Now, I am not a sword thrower, but it was a big hunk of sharp metal, and at this distance I put it right at his center of mass. He threw himself to the side, and that gave me the time to close the distance. He looked up at me, only a few feet away, and I saw the knowledge in his eyes that he didn’t have time. But he tried anyway.
I grabbed his arm as he attempted to twist away, pulling him toward me and grinding his bones in my hand. He cried out in pain, and then I brought him close and took a grip I’d never used except in practice.
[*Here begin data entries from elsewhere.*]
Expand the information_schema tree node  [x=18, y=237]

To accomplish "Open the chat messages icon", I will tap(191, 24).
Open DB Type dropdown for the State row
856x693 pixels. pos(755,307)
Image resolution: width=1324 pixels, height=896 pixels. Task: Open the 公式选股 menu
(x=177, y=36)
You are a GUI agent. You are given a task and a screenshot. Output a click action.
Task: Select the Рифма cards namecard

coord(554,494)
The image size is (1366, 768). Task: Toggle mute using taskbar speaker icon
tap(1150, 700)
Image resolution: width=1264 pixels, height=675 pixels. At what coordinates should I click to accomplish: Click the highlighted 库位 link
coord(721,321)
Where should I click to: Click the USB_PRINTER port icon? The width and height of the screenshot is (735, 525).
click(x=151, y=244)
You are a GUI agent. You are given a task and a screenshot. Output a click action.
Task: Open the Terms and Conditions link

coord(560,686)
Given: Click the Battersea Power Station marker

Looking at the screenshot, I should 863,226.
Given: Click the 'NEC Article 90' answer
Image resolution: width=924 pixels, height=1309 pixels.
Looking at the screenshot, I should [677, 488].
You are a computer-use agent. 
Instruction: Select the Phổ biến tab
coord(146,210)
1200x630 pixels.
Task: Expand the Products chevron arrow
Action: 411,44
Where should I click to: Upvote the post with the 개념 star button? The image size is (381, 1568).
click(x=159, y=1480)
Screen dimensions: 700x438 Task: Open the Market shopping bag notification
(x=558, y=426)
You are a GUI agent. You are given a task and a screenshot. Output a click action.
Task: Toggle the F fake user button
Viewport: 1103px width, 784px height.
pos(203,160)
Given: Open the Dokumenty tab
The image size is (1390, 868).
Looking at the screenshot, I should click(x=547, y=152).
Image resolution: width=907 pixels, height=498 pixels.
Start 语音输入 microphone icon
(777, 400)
I tightened my muscles, wrenching, and there was a grinding crack as his neck gave away and his body went limp in my arms.
I dropped him, panting, and took a second to look around. Rook was standing a few feet away, eyes wide as she watched me. Sal had finished her last and was slowly surveying for more enemies, but the glance she spared me showed a face of stone. And Churchmouse had wandered off and was eating a bush.
No more enemies, at least for today. I went and retrieved Binder, absently cleaning the blade and resheathing him.
Then I sat down and stared at my hands for a while.